- Task prompt
From the entries below, retype only the lines from the one with "Where should I click to: Click" through the one with "Task: Open the Официальный сайт footer link", exactly as written.

=== Begin Enclosure ===

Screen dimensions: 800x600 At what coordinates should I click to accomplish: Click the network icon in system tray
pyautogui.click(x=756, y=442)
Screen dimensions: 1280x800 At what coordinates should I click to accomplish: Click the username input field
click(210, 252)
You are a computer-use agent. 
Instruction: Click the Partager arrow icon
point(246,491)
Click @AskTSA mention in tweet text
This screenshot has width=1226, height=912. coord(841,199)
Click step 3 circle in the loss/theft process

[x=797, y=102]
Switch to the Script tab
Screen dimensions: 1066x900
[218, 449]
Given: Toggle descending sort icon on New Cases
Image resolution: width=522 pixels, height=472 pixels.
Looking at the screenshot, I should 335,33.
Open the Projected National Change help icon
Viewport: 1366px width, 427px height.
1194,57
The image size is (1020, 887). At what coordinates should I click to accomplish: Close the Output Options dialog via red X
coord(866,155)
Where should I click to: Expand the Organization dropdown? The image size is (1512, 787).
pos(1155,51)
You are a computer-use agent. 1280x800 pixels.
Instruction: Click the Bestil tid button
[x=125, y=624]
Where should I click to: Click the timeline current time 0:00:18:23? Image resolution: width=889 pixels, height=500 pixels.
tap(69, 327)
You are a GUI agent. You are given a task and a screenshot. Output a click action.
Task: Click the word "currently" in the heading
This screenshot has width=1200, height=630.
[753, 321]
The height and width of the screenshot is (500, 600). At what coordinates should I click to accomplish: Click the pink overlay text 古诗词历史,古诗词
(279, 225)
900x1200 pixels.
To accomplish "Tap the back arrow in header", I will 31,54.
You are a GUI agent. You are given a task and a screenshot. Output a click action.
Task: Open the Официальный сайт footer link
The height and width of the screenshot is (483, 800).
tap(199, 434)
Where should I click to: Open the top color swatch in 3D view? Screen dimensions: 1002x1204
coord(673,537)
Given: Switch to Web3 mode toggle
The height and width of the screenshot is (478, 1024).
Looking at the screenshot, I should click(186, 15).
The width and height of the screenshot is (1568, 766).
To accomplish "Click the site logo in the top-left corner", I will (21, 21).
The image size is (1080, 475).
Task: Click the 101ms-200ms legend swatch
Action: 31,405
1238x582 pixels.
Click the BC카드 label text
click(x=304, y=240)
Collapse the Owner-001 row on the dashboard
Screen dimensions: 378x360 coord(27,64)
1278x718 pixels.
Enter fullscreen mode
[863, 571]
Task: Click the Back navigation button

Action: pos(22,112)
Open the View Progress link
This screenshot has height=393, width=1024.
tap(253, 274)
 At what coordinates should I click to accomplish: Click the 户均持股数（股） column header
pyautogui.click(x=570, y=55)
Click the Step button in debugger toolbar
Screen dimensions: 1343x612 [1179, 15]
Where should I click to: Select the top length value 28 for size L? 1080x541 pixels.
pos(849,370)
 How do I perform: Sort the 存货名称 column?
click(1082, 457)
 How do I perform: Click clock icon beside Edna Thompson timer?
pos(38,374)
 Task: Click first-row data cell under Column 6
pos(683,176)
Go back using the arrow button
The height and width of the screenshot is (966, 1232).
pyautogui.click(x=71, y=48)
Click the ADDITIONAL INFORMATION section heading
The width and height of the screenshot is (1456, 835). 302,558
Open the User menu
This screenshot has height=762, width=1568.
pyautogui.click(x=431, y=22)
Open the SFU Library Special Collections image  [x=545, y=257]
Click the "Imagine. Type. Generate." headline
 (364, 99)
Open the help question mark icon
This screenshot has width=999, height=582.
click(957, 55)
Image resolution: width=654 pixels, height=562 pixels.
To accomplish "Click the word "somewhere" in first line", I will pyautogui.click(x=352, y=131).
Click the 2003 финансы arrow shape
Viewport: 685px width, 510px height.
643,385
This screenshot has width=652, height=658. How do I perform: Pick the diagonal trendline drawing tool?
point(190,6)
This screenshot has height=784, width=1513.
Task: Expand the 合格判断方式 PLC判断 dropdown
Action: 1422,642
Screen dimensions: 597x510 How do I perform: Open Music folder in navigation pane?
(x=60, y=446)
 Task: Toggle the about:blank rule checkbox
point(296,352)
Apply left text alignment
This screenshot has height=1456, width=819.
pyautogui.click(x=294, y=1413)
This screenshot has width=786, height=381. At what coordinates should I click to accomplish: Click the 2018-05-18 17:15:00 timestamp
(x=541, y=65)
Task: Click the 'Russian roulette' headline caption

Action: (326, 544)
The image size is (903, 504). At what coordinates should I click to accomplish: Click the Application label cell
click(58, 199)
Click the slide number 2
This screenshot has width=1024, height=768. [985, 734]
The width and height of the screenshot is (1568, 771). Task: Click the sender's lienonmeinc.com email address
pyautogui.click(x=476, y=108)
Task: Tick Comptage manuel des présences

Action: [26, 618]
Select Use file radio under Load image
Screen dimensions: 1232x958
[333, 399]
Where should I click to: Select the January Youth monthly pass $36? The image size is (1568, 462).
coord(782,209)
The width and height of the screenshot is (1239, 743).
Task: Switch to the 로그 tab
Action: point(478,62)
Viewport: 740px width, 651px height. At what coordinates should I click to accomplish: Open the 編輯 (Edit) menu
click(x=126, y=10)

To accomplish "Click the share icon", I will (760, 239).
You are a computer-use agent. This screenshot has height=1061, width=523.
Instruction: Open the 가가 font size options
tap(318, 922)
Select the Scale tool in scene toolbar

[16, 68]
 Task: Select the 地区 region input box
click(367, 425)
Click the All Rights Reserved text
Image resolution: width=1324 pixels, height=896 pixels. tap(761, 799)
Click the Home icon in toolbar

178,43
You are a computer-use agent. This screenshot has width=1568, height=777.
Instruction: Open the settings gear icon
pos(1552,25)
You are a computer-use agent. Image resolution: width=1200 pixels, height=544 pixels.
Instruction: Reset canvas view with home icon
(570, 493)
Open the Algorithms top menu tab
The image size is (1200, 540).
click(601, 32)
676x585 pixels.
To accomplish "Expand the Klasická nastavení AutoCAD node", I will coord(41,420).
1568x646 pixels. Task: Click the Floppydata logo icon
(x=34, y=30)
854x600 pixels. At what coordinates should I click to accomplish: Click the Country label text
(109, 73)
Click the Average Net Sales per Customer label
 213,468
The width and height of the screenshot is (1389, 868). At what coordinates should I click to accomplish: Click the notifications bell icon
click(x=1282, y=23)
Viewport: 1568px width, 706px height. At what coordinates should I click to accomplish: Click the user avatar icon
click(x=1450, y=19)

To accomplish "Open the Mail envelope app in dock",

=== End Enclosure ===

- Response
Where should I click to: Click the timeline current time 0:00:18:23? Image resolution: width=889 pixels, height=500 pixels.
tap(69, 327)
You are a GUI agent. You are given a task and a screenshot. Output a click action.
Task: Click the word "currently" in the heading
This screenshot has width=1200, height=630.
[753, 321]
The height and width of the screenshot is (500, 600). At what coordinates should I click to accomplish: Click the pink overlay text 古诗词历史,古诗词
(279, 225)
900x1200 pixels.
To accomplish "Tap the back arrow in header", I will 31,54.
You are a GUI agent. You are given a task and a screenshot. Output a click action.
Task: Open the Официальный сайт footer link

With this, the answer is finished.